Herbert ist leider kein Einzelfall, Fränzi auch nicht. Früher in ihrer örtlichen Freikirche aktiv, verbringen sie heute ihre Sonntage überall ausser in der Gemeinde; ihre christlichen Kontakte sind auf Gelegenheitsbegegnungen reduziert. Ihr Glaube ist in ihrer Wahrnehmung durchaus noch «lebendig» – immerhin gibt es ja christliche Bücher und dazu im Internet ein Riesenangebot von Predigten, meistens bessere als in der früheren Gemeinde. Vom Worship gar nicht zu reden.
Churchless Faith
Die Angehörigen des «gemeindelosen Glaubens» sind schon längst die grösste Denomination weltweit. Besonders im Westen hat diese Gewohnheit stark um sich gegriffen – tragischerweise die logische Konsequenz der 70er- und 80er-Jahre, indem man Gemeinde und Gottesdienste so zu gestalten begann, dass sie den «Kunden» gefallen sollten.
Ursprünglich ein evangelistischer Ansatz: «Gottesdienste sollen besucherfreundlich sein», ist der Schuss heute ein Stück nach hinten raus: Wenn die Predigt, der Worship oder die Leute, die da vor mir sitzen, mir nicht mehr gefallen, ziehe ich mich halt zurück. Da muss noch gar kein Streit, keine Krise oder kein echtes Problem mit der Gemeinde vorhanden sein – der stille Rückzug geschieht einfach (Corona hat hier natürlich mitgeholfen …). Ich bleibe auf dem Papier vielleicht noch Mitglied, aber in der Praxis habe ich keine reale Berührung mir der Gemeinde mehr.
Die Frage mal umdrehen
Das Thema ist gross und hat viele Aspekte, das ist klar. Aber hier mal ein Gedanke, der vielen nicht in den Sinn zu kommen scheint. Statt zu fragen «Was bringt mir die Gemeinde?», sollte man die Frage mal umkehren: «Was bringe ich der Gemeinde?». Die Bibel vergleicht eine Gemeinde mit einem menschlichen Körper (1. Korinther 12 ). So wie jedes Körperteil eine eigene Aufgabe erfüllt, hat auch jedes Mitglied seinen Platz und seinen Beitrag. Wenn jemand fehlt, fehlt deshalb mehr als nur ein Sitzplatz in der Kirchenbank – der Gemeinschaft geht etwas verloren.

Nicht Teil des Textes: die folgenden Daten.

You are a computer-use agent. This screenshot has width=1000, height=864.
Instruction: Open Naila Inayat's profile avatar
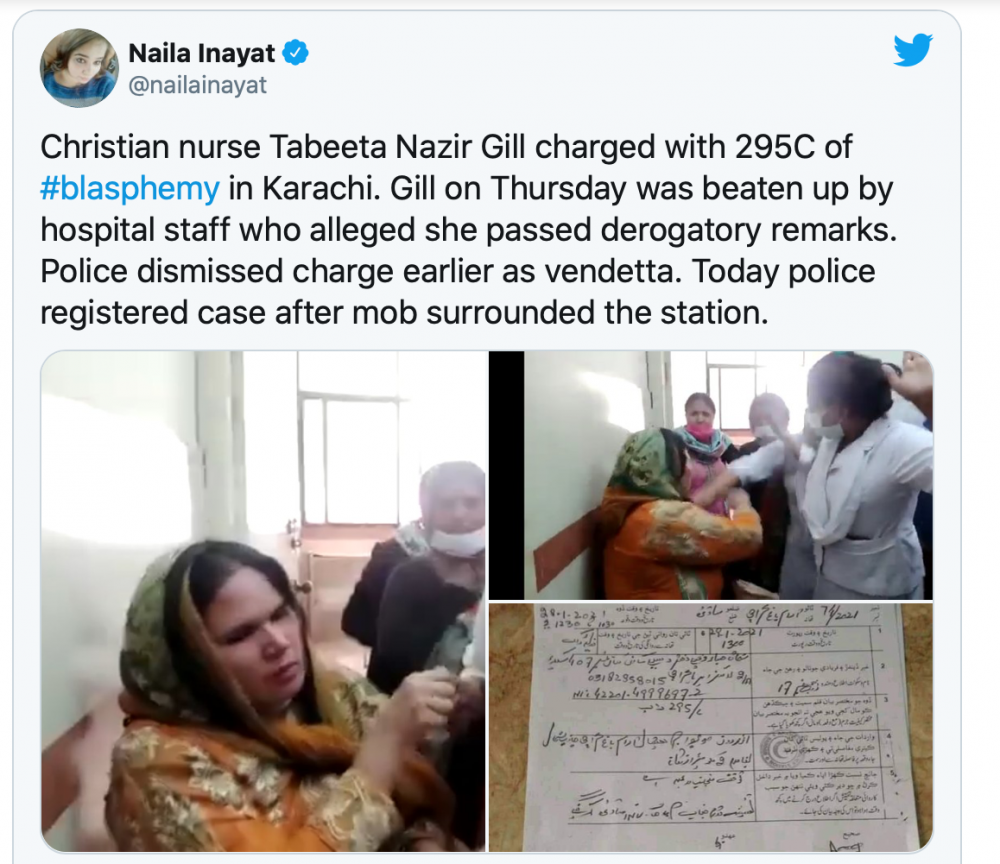[x=79, y=68]
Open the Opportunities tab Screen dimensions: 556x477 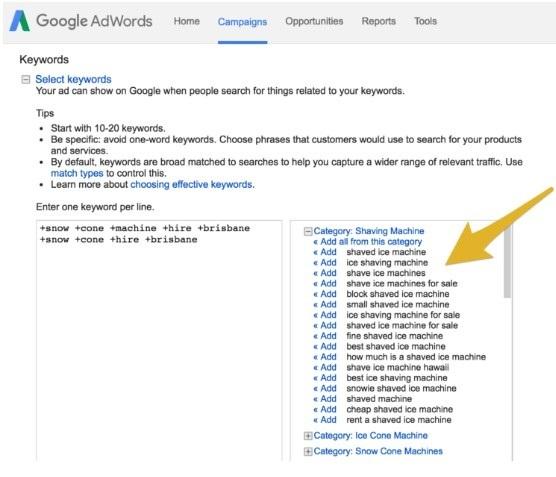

Klartext: Wenn ich mich von der Gemeinde zurückziehe, amputiere ich sie ein Stück weit. Der Gemeinde fehlt etwas, wenn ich ihr den Rücken zudrehe.
Jeder hat etwas zu geben
Wenn ich frage: «Was bringe ich der Gemeinde?», könnten wir uns ja mal so verhalten, als hätten wir ihr etwas zu bieten. Jedes «Glied» hat etwas zu geben, und sei es nur ein Gespräch nach der Predigt mit jemandem. Eine Umkehrung der Frage und ein neuer Blickwinkel könnten vieles verändern. Denn wer gibt, dem wird gegeben. Die Tatsache bleibt: Ein gemeindeloser, individualistischer «Digital-Glaube» wird auf Dauer nicht lebendig und fruchtbar bleiben.
Jesus Christus hat sich an seine physische Gemeinde gebunden, so unvollkommen sie auch ist. Verfolgte Christen – wie zum Beispiel früher die Hugenotten – riskierten eher Gefangennahme oder sogar ihr Leben, wenn sie sich in Wäldern trafen, um das «Zusammenkommen» nicht zu verpassen. Natürlich können wir – wieder im Falle von verfolgten Christen – für digitale Ersatzangebote dankbar sein. Aber eine generelle Gemeinde-Abstinenz in friedlichen Zeiten ist ein ganz anderes Thema. Es läuft auf die einfache und altmodische Anweisung der Bibel hinaus «Versäumt nicht die Zusammenkünfte eurer Gemeinde, wie es sich einige angewöhnt haben. Ermahnt euch gegenseitig dabeizubleiben» (Hebräer 10,25 HFA). Recht klar, oder?